§ **Work required**
All of the data is to be copied word for word.

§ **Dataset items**
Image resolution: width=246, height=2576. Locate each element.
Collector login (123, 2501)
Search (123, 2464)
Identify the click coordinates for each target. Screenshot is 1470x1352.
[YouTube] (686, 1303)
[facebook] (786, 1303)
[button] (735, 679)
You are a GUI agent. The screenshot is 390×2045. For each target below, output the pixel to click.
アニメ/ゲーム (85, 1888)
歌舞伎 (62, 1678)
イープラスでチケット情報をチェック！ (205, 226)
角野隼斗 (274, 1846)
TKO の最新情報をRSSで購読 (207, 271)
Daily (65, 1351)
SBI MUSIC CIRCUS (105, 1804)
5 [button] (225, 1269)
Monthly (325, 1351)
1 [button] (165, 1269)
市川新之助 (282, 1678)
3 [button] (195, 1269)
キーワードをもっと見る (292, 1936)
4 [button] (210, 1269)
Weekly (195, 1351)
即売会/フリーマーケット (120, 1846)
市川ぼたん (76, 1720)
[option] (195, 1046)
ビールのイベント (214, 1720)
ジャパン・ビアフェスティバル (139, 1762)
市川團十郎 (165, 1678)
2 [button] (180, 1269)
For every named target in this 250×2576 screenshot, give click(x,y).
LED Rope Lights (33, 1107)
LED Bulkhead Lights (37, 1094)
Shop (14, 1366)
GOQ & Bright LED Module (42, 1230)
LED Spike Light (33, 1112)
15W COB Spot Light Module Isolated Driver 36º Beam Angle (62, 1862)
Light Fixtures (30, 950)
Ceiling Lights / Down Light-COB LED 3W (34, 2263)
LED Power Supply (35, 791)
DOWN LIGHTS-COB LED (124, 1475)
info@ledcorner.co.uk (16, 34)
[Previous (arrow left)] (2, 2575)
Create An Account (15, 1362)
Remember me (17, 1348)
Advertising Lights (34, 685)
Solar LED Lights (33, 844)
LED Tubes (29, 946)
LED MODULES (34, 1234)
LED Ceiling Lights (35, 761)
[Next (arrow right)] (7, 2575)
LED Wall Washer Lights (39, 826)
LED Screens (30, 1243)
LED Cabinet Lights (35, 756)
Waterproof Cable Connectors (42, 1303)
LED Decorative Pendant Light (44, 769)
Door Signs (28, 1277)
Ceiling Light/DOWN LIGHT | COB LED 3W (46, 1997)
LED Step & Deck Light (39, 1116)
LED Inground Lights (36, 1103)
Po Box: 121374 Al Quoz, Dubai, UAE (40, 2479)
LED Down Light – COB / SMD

§ **Task output**
Image resolution: width=246, height=2576. Locate each element.
Collector login (123, 2501)
Search (123, 2464)
Identify the click coordinates for each target. Screenshot is 1470x1352.
[YouTube] (686, 1303)
[facebook] (786, 1303)
[button] (735, 679)
You are a GUI agent. The screenshot is 390×2045. For each target below, output the pixel to click.
アニメ/ゲーム (85, 1888)
歌舞伎 (62, 1678)
イープラスでチケット情報をチェック！ (205, 226)
角野隼斗 (274, 1846)
TKO の最新情報をRSSで購読 (207, 271)
Daily (65, 1351)
SBI MUSIC CIRCUS (105, 1804)
5 [button] (225, 1269)
Monthly (325, 1351)
1 [button] (165, 1269)
市川新之助 (282, 1678)
3 [button] (195, 1269)
キーワードをもっと見る (292, 1936)
4 [button] (210, 1269)
Weekly (195, 1351)
即売会/フリーマーケット (120, 1846)
市川ぼたん (76, 1720)
[option] (195, 1046)
ビールのイベント (214, 1720)
ジャパン・ビアフェスティバル (139, 1762)
市川團十郎 (165, 1678)
2 [button] (180, 1269)
For every named target in this 250×2576 screenshot, give click(x,y).
LED Rope Lights (33, 1107)
LED Bulkhead Lights (37, 1094)
Shop (14, 1366)
GOQ & Bright LED Module (42, 1230)
LED Spike Light (33, 1112)
15W COB Spot Light Module Isolated Driver 36º Beam Angle (62, 1862)
Light Fixtures (30, 950)
Ceiling Lights / Down Light-COB LED 3W (34, 2263)
LED Power Supply (35, 791)
DOWN LIGHTS-COB LED (124, 1475)
info@ledcorner.co.uk (16, 34)
[Previous (arrow left)] (2, 2575)
Create An Account (15, 1362)
Remember me (17, 1348)
Advertising Lights (34, 685)
Solar LED Lights (33, 844)
LED Tubes (29, 946)
LED MODULES (34, 1234)
LED Ceiling Lights (35, 761)
[Next (arrow right)] (7, 2575)
LED Wall Washer Lights (39, 826)
LED Screens (30, 1243)
LED Cabinet Lights (35, 756)
Waterproof Cable Connectors (42, 1303)
LED Decorative Pendant Light (44, 769)
Door Signs (28, 1277)
Ceiling Light/DOWN LIGHT | COB LED 3W (46, 1997)
LED Step & Deck Light (39, 1116)
LED Inground Lights (36, 1103)
Po Box: 121374 Al Quoz, Dubai, UAE (40, 2479)
LED Down Light – COB / SMD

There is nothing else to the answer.